I’d spent the last month and a half carefully unearthing my past, examining and grieving it, and then finding it a final resting place within myself. But I’d forgotten about the parts of my past that were hanging my closet.

Most of the clothing I owned was rather old. There were even several relics from my teenage years. My natural frugality said these pieces were perfectly wearable clothes, while my eating disorder lurked in the background scheming a perverse reward system to attach to them. These clothes could help me gauge my “progress.” As long as the “skinny clothes” still fit, I was okay.

Once in a while, when even the smallest sizes had grown loose, I would tell myself that I was done with it all. My body was not meant to be child-sized forever. While I tried to eat more, I placed a moratorium on all clothes shopping until I could fit into a healthy size.

As a result, I rarely bought new clothes.

So when I returned from residential and opened my closet doors for the first time in 40 days, I knew I was going to have a problem.

I spent two weeks wearing oversized shirts and leggings before I told my therapist I was afraid to confront my clothes. An eating disorder veteran, she said that I had to get rid of the anorexic clothing if I was ever to get rid of my eating disorder. She encouraged me to bring some of it to treatment so that she and I could dispose of it together.

So one harrowing evening in April, I tried on each article of clothing to decide which I could keep and which I had to relinquish. My husband helped me through the bouts of tears and mirror-cursing. At the end of the night, I took refuge in a pair of gym shorts.

I saved one pair of jeans and a belt I could no longer buckle, and I brought both to treatment the next day. The jeans had been a birthday present from my mother several months earlier. They were my only new pair of pants that year, and the only jeans that fit. Two weeks into residential treatment, when I struggled for the first time to zip them, they were banished to the bottom of a pile of yoga pants and leggings.

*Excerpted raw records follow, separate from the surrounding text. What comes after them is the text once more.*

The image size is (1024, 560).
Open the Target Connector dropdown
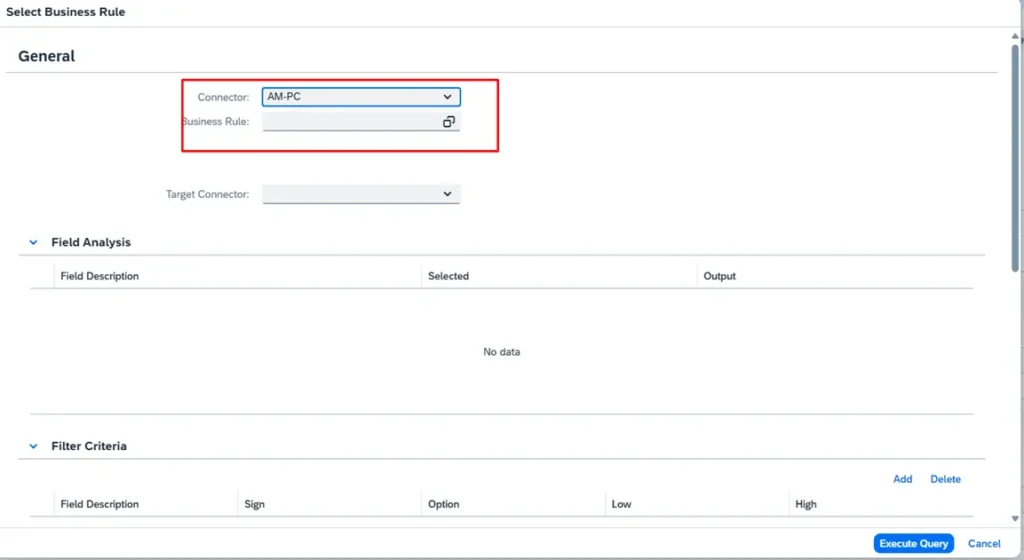point(360,194)
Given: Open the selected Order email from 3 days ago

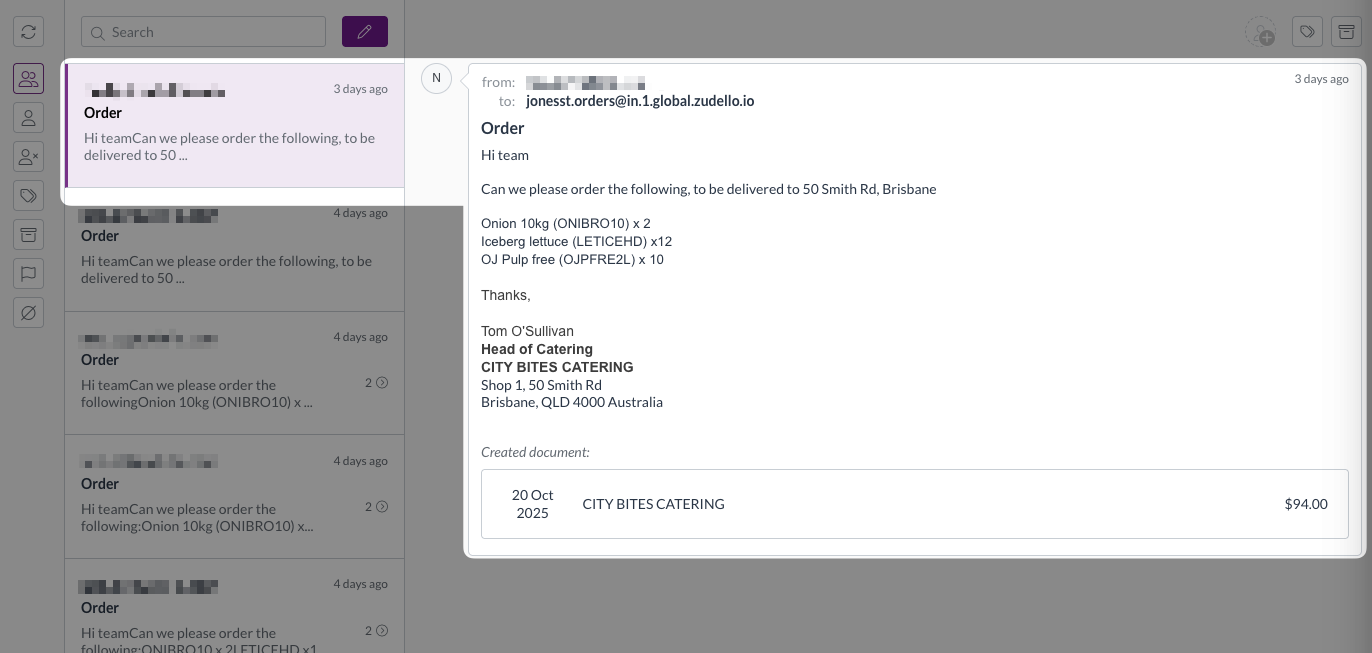Looking at the screenshot, I should point(235,125).
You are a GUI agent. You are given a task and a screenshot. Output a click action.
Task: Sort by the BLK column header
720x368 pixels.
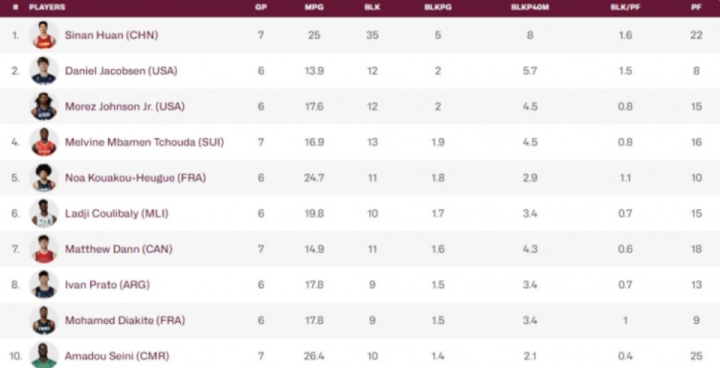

Surrendering the Skinny Skinny JeansMy therapist laid the jeans out on a table between us. A tag sewn into the fabric dubbed them “Skinny Skinny Jeans.” She asked me if I had anything to say to them. I couldn’t muster a single word, being too preoccupied by the dual horror of losing my skinny jeans and of having sunk to the point of conversing with a pair of pants. She suggested that I go home that night and write a letter instead.

So I did:

To my Skinny Skinny Jeans,

I’m struggling to come up with words to say to you, because I’m stuck on the thought that I’m supposed to be angry with you. That’s certainly what my family feels after all—they want me to tear you to shreds, throw you in the trash, set you on fire, and walk away. They say I need to stop holding onto you, because you will never fit me again.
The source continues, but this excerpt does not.